The B+ Squad

A website for the modern bisexual.

An Undiscovered Stereotype

There are, of course, many stereotypes out there about bisexuals.

Some are unflattering: we’re born cheaters, we’re greedy, we’re tourists who are destined to leave whomever we’re with for someone of another gender when we inevitably get bored, we’re “confused” and attention seeking and secretly straight/gay (depending on our gender, of course).

Some are sinister: the notion that bisexuals are permanently sexually available, that we’re easy, that we automatically consent to a range of sexual activities (threesomes in particular!) purely because of our bisexuality.

Some are ridiculous: that whole thing about sitting in chairs, which barely counts as a stereotype because I don’t think it’s ever actually been floated as anything other than a joke.

But few of these stereotypes accurately depict bisexual life. Or at least: they don’t depict my life, not in the current moment, anyway.

In my twenties I felt like a “bad bisexual” because of all the ways I did comport to stereotype: because I was slutty, because I mostly dated men, because my dalliances with women were fleeting and casual, because I didn’t feel as grounded in queer community as I had once been. Now I feel like a bad bisexual for wholly different reasons: I have been single for well over five years, and while I’m not exactly celibate these days, I’m not really actively dating. If bisexuality is so rooted in what we are doing — what gender we partner with, how many members of each gender we’ve dated, how often we are touching which variety of genitals, and so on and so forth — what does it mean to be bisexual and just… alone?

And yet: I am very aware of specifically bisexual my experience of singleness, of isolation, is. Because, let’s be blunt: I could probably be dating if it was my sole goal in life. Probably.

Certainly, there are men who would be happy to go on a date with me, to sleep with me, perhaps even to partner with me. But I’ve lost my taste for heterosexual partnerships, I’ve lost my taste for dating men — not because “queer dating is better,” per se, but because my experience of dating men was suffused with so much abuse, abuse that I cannot separate from how men (mostly but not exclusively straight men) understood my role in our relationships as a bisexual woman. When I think about putting myself out there, when I think about partnering with a man — there’s too much baggage. The appeal is largely gone. I never say never, but I’m just not really motivated to try.

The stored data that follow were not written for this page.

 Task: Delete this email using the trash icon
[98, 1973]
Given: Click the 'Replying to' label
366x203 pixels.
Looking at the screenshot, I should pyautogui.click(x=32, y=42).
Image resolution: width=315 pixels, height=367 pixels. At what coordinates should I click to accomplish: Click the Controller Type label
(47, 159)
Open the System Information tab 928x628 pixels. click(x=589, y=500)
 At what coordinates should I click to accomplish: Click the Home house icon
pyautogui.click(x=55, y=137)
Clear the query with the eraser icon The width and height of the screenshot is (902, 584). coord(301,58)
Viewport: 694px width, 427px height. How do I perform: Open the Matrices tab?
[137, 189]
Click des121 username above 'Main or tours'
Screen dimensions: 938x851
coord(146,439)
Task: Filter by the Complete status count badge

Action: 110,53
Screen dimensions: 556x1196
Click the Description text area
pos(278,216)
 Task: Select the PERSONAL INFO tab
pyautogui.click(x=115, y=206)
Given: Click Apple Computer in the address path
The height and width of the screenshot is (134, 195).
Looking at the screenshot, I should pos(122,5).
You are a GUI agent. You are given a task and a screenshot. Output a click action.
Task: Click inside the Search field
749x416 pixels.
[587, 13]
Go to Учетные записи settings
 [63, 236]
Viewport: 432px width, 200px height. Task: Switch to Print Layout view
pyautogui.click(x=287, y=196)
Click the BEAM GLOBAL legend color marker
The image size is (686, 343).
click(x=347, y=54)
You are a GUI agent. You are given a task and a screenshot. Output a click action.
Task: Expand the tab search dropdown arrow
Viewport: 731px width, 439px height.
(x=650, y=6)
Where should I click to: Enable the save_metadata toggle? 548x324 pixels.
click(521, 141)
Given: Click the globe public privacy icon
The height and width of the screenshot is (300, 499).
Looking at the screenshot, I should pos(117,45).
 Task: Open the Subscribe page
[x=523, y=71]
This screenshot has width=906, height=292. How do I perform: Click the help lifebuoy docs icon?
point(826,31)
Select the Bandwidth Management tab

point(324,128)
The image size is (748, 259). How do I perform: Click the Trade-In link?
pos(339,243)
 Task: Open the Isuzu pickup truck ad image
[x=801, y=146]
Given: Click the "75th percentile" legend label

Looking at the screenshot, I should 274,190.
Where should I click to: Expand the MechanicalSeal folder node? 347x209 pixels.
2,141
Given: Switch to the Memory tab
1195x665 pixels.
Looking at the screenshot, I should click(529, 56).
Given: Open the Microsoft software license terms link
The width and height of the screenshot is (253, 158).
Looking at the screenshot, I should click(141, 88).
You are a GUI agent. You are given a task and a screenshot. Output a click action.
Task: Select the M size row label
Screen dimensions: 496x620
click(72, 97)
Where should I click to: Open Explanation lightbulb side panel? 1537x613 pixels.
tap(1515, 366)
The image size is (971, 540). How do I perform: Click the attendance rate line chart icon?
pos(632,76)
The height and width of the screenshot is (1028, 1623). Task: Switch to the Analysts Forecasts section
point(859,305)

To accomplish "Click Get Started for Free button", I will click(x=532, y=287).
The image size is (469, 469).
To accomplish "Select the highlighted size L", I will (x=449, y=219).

Queer dating, on the other hand — much ink has been spilled about how difficult queer dating can be for bisexuals, and for cis bisexual women (the ultimate bisexual tourists!) in particular. I can’t say for certain that anyone I’ve been attracted to has rejected me because I am bi, but I can say with a degree of confidence that being bisexual has shrunk my queer dating pool, that it’s made me less comfortable in general queer spaces, that — combined with the fact that I’m a femme woman primarily interested in other femme women, a sadly rare breed, especially if you want dating and relationships and not just sex — it’s just created one more barrier to finding a loving and fulfilling partnership (a challenging task for anyone, regardless of gender or sexuality, let’s be real).

Should this loneliness, this isolation, be a new bisexual stereotype? I don’t know. I do know that it is my reality, and possibly yours. I do know that it is important to talk about it — to not just share the happy stories about how bisexuals can find love too, but to really explore all the loneliness, all the isolation, all the challenges that come with being bi. There is more pain here than just “everyone thinks I’m going to cheat on them!” I should know, because it is, sadly, my current life.